The fallout from the recent decision of the High Court of Australia in Patel v The Queen has highlighted the fact that “justice” is a construct of perception and certainly in legal terms is not an absolute.
Dr. Patel was granted bail after the High Court granted him special leave, set aside the order of the Queensland Court of Appeal, quashed his convictions and ordered that a new trial be had.
Following the announcement in the media of Dr. Patel’s successful appeal families of the “victims” of Dr. Patel and other interested parties voiced their concern that an injustice had been done. And they were right – a grave injustice had been perpetrated and we know that because the judgment of the High Court described the injustice that had been done to Dr. Patel. That of course is not the injustice of which the interested parties were speaking.
The only guarantee in criminal litigation is that one party will be disappointed at the conclusion of any trial – either the accused or the complainant/complainant’s family.
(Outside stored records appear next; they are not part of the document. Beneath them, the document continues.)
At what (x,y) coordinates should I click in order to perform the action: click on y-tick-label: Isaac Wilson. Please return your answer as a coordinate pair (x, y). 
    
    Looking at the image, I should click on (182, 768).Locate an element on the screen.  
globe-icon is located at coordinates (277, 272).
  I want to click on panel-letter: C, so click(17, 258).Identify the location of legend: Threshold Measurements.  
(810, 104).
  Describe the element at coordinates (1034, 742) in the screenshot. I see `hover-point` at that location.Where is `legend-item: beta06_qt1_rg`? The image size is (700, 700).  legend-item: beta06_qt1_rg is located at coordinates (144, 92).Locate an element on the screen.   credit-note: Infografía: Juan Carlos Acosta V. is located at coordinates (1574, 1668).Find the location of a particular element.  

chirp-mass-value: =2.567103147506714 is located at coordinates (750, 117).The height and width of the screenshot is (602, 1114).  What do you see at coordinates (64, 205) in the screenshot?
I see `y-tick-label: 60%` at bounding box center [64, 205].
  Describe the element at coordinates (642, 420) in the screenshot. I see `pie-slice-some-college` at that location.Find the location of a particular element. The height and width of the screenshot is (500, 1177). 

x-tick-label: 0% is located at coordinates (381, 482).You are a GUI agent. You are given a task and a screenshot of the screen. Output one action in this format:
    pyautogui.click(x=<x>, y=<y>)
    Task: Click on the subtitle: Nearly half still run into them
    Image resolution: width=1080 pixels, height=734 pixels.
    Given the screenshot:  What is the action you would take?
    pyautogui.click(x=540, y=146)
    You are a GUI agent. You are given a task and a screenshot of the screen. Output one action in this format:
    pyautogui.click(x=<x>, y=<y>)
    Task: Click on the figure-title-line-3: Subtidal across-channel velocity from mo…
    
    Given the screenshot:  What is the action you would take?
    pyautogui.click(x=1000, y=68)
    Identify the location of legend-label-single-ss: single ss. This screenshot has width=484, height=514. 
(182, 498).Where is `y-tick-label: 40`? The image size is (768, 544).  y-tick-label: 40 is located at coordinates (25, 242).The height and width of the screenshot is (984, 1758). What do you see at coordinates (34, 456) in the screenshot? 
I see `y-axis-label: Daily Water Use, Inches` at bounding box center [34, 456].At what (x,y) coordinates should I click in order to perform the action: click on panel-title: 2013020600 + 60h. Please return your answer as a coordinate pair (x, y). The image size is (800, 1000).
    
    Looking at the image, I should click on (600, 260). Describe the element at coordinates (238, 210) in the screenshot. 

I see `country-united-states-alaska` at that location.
The use of words like victim before a finding of fact is made by the jury seriously skews the perception of the public when viewing a matter. Simply because a person is charged with an offence does not mean that they have in fact committed the offence as charged, or at all. History is littered with vexatious claims leveled against every day Australians for a myriad of reasons. So when someone is acquitted of an offence has justice been served or has there been an injustice? It depends on how you look at it.